Speaking of changes God made in his "administration" or "dispensations" the difference between Leviticus 12: 3 - and also Genesis 17: 11 - and Deuteronomy 10: 16, Deuteronomy 30: 6, Jeremiah 4: 4, and especially Romans 2: 28-29 is one change as part of a remaking or larger change. It is the change God made from that which is physical and literal to that which is spiritual. Interestingly , he made this remaking or big change, from the physical to the spiritual at the same time he began to bring in non-Jews to himself.
"And in the eighth day the flesh of his foreskin shall be circumcised." Leviticus 12: 3
Leviticus 12: 3 is part of that which is physical and literal.
"Circumcise therefore the foreskin of your heart, and be no more stiffnecked." Deuteronomy 10: 16
"And the LORD thy God will circumcise thine heart, and the heart of thy seed, to love the LORD thy God with all thine heart, and with all thy soul, that thou mayest live." Deuteronomy 30: 6
"Circumcise yourselves to the LORD, and take away the foreskins of your heart, ye men of Judah and inhabitants of Jerusalem: lest my fury come forth like fire, and burn that none can quench it, because of the evil of your doings." Jeremiah 4: 4
Then in Romans 2: 28-29 Paul says "For he is not a Jew, which is one outwardly; neither is that circumcision, which is outward in the flesh: 29. But he is a Jew, which is one inwardly; and circumcision is that of the heart, in the spirit, and not in the letter; whose praise is not of men, but of God."

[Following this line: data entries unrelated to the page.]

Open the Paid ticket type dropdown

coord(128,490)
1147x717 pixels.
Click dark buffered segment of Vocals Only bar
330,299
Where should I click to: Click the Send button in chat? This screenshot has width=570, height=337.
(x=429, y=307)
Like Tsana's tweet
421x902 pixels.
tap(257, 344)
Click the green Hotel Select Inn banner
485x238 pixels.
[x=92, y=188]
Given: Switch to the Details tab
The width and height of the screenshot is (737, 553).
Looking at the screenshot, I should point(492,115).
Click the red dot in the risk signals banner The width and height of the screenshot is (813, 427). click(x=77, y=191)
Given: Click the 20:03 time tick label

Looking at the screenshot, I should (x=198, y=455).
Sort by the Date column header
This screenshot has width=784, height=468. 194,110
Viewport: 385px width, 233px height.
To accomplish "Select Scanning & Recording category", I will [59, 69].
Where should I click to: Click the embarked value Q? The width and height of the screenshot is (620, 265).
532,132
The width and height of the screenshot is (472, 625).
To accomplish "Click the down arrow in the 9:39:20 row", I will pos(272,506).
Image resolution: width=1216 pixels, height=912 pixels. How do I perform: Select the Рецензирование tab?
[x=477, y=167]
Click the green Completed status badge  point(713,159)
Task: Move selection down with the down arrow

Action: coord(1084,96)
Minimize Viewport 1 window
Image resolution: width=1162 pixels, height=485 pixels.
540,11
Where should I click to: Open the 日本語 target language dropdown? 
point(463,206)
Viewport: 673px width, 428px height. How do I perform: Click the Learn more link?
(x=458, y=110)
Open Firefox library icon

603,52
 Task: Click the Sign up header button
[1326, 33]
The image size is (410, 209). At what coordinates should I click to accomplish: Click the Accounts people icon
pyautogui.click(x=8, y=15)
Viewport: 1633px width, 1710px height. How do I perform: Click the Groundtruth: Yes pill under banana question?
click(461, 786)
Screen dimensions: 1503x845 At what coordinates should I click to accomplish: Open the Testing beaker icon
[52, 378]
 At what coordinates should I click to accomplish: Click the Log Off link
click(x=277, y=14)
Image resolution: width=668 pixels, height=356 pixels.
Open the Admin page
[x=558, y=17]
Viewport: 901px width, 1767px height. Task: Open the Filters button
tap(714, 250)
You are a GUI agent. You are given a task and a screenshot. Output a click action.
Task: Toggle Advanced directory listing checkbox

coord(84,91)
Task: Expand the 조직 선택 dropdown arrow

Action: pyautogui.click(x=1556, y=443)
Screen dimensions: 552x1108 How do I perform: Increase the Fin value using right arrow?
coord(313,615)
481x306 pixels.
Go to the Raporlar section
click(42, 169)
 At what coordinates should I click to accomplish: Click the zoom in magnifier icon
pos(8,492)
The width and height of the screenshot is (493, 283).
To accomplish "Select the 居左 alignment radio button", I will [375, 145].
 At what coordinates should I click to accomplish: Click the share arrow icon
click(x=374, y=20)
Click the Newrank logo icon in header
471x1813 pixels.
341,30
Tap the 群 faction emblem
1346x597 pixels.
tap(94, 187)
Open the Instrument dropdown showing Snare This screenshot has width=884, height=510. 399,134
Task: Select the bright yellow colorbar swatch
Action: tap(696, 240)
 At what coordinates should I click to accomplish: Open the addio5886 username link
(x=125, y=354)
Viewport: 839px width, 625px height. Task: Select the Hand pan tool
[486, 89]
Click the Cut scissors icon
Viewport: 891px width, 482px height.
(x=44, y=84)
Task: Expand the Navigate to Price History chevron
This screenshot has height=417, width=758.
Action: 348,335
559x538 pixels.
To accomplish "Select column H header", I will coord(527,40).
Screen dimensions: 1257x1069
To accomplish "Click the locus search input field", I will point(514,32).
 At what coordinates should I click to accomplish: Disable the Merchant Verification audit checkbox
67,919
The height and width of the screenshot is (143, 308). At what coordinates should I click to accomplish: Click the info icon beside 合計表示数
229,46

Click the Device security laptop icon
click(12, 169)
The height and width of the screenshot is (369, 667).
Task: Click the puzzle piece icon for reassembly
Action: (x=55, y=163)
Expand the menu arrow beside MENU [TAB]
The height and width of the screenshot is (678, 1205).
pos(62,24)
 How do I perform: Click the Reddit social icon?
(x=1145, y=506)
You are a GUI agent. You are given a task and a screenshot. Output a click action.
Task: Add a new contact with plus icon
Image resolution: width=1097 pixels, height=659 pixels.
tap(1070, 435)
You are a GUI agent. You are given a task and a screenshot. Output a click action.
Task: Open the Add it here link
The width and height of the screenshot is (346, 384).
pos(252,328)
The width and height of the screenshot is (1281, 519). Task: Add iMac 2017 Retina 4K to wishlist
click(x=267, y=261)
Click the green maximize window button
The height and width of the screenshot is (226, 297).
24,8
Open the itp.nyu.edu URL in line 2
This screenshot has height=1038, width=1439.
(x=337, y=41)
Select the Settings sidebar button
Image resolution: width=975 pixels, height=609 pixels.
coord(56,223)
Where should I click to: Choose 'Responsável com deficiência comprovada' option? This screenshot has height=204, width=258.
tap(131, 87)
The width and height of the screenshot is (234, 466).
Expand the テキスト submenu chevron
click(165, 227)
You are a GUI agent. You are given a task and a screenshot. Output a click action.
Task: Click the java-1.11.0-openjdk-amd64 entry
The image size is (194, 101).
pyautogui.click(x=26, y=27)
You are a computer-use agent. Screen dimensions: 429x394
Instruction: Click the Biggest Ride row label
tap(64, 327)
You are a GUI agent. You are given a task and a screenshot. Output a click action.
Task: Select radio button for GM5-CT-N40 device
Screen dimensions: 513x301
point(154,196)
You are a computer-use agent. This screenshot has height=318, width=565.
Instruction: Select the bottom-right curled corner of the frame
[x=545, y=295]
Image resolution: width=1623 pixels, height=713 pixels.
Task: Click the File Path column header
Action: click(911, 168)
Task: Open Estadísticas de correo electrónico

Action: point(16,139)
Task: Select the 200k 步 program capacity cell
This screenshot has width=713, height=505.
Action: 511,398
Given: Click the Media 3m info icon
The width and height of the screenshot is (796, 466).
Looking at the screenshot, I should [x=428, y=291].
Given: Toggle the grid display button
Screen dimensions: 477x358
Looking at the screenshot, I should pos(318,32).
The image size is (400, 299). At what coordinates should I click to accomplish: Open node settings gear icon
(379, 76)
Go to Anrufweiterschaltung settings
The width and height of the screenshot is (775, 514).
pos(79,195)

Deuteronomy 10: 16, Deuteronomy 30: 6, Jeremiah 4: 4 and Romans 2: 28-29 are part of that which is spiritual after the remaking in Christ and by Christ.
Literal circumcision was just a shadow, as in Colossians 2: 16-17, of that substance which was to come when Jesus Christ appeared, the "circumcision" of the heart, being born again in Christ, so the soul could live eternally with Christ?
One way of looking at the difference between scripture and dispensationalism is to find out how each deals with this remaking by God which is from that which is physical to that which is spiritual.
But many dispensationalists will answer this by saying that dispensationalism does not advocate circumcision, and in this answer they are staying within the literal mindset. Dispensationalism holds on to that which is physical in other ways, such as in believing that God still honors the Old Covenant physical bloodline and/or still holds to the land promises in the Old Covenant. There are other ways in which dispensationalism holds on to the physical and literal which in the remaking (Jeremiah 18: 4) is revealed to be mere shadows of the substance which is Christ, his Gospel, being born again of Him and his Gospel.